The f3.5–5.6 iris might not seem that impressive at first but you have to remember that with modern DSLR cameras ISO settings up to 800 are very usable and give good results so this makes up for two or three stops which sort of means, depending how you view it, that this lens is really useful from about f1.8–3.5; if you are prepared to use ISO 800. And if you have good digital noise removal software like Noise Ninja (which I do) then, depending on the type of picture, you can even go to ISO 1600 and get a useful shot.
When you think about it like this the f3.5–5.6 looks pretty useful.
Today is Saturday and I had intended to go out and take some outdoor shots with it but the temperature today was 41.2C in our pergola (106F) so I elected to stay inside. But I took a few test shots around the house using the on-camera flash including the one below of the clock on the wall.
This was taken from my chair which is four meters back from the wall the clock is on. It was taken at 1/100th at f5.6 with flash (which sort of negates the 1/100th to some degree) with the zoom at 53mm and using ISO 200.
Yeah! I know. This is a pretty boring picture.
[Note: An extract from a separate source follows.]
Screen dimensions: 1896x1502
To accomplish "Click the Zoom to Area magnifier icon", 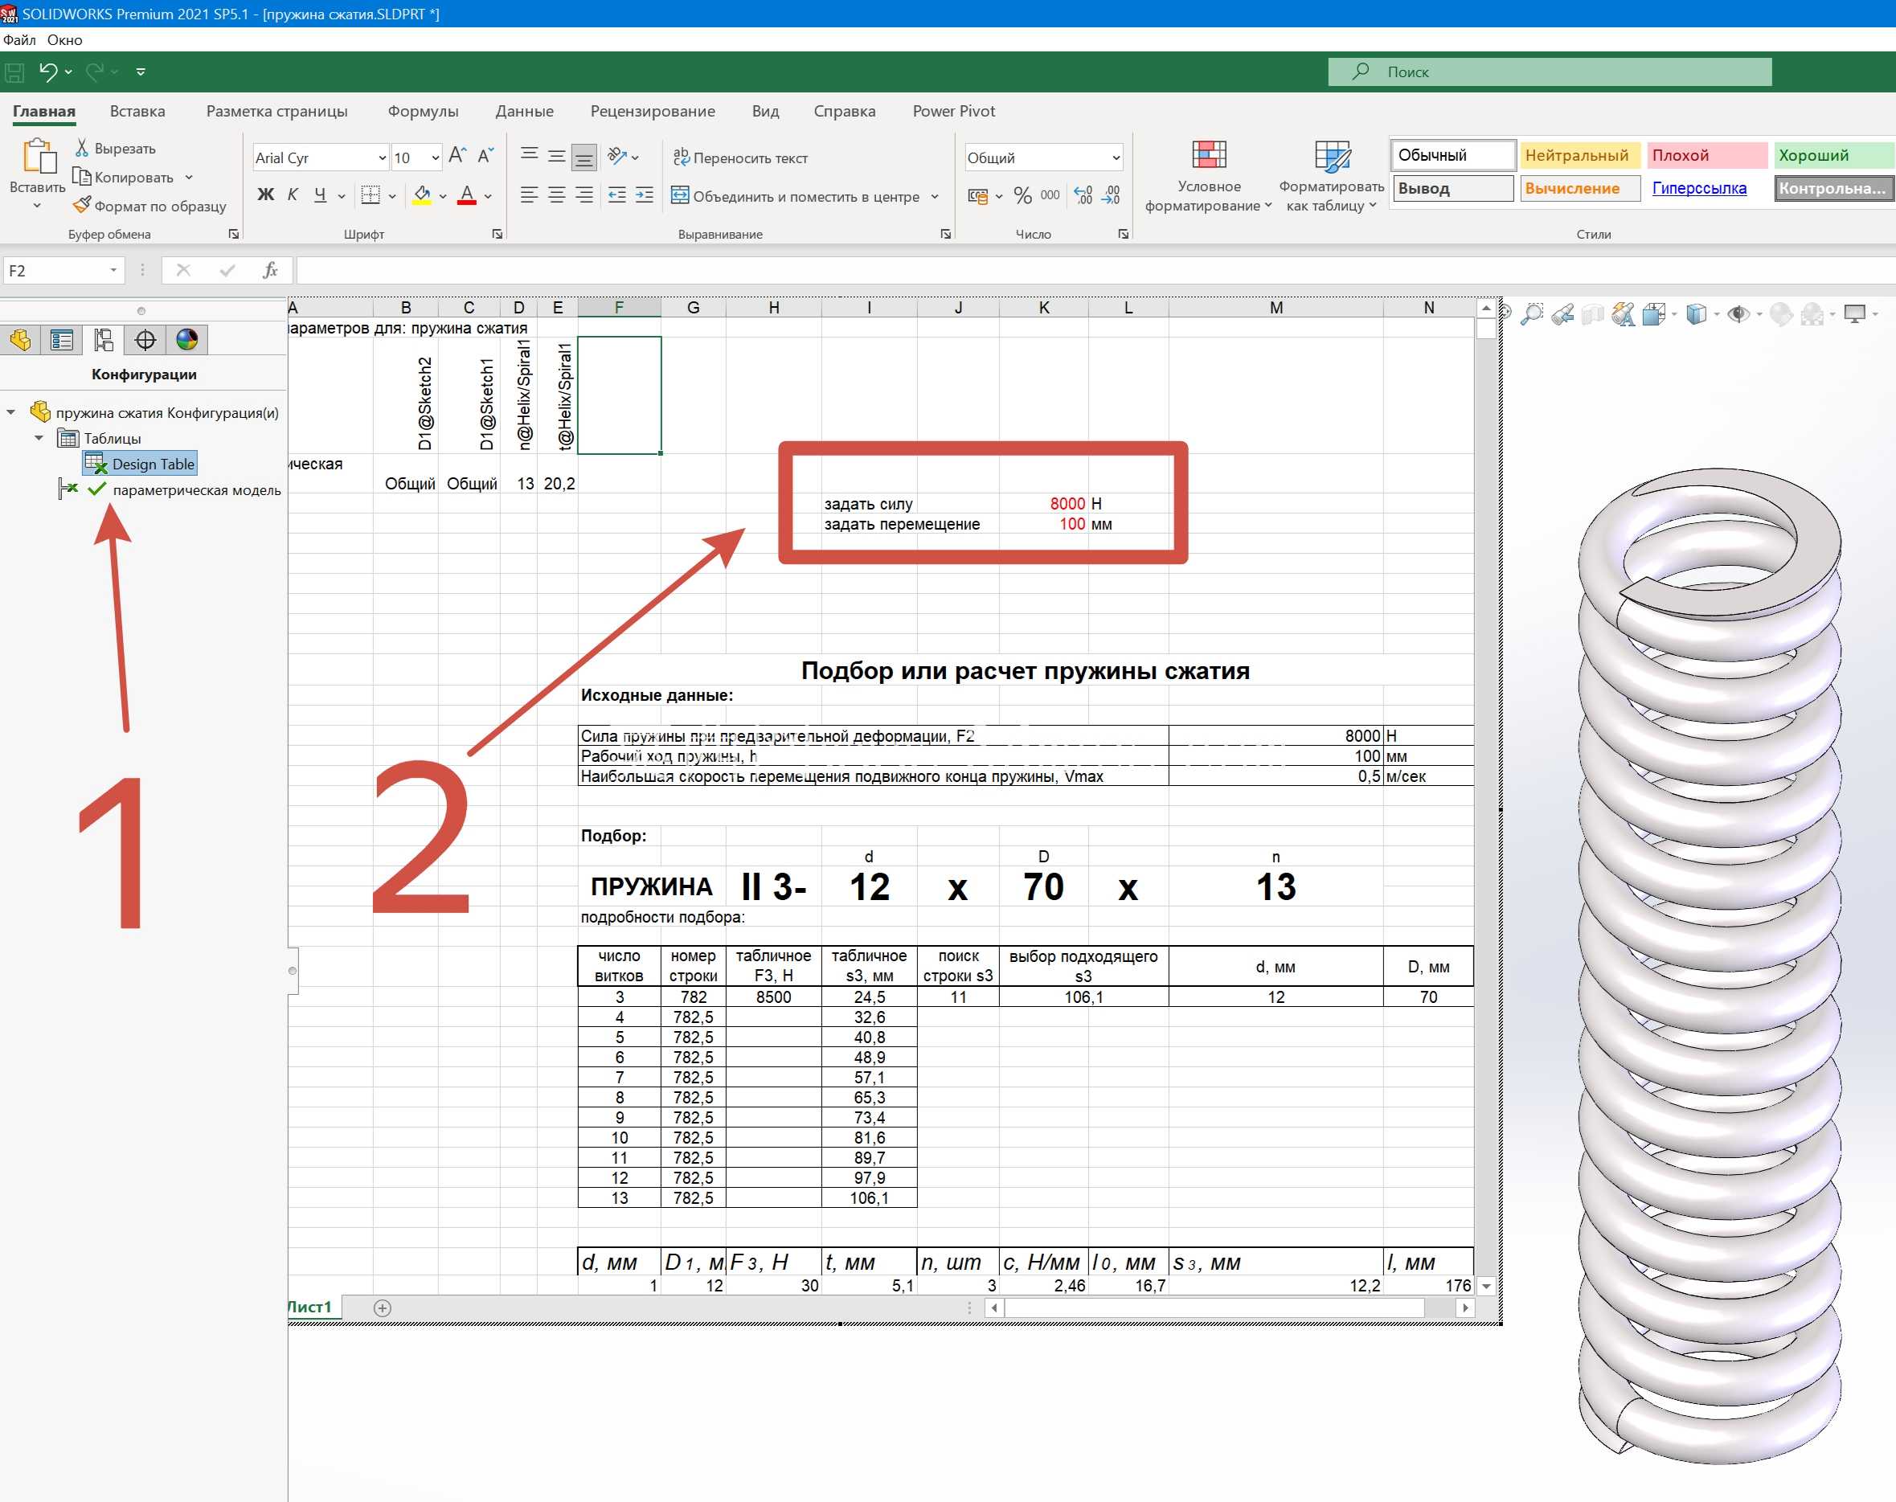I will coord(1532,314).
But the amazing bit is when I put it into Photoshop Elements and crop out just the name part on the clock face.
I thought this was pretty amazing. The name on the clock face—taken from four meters, with a zoom lens at 53mm—is perfectly readable when cropped out of the centre of the picture of the clock on the wall. And this is without doing the levels or any sharpening.
With the levels done and a small amount of High Pass/Hard Light sharpening it looks like this.
I should also point out this was taken with the PENTAX K-7 and not the new K-5.
For a mid-range lens this lens is seriously impressive.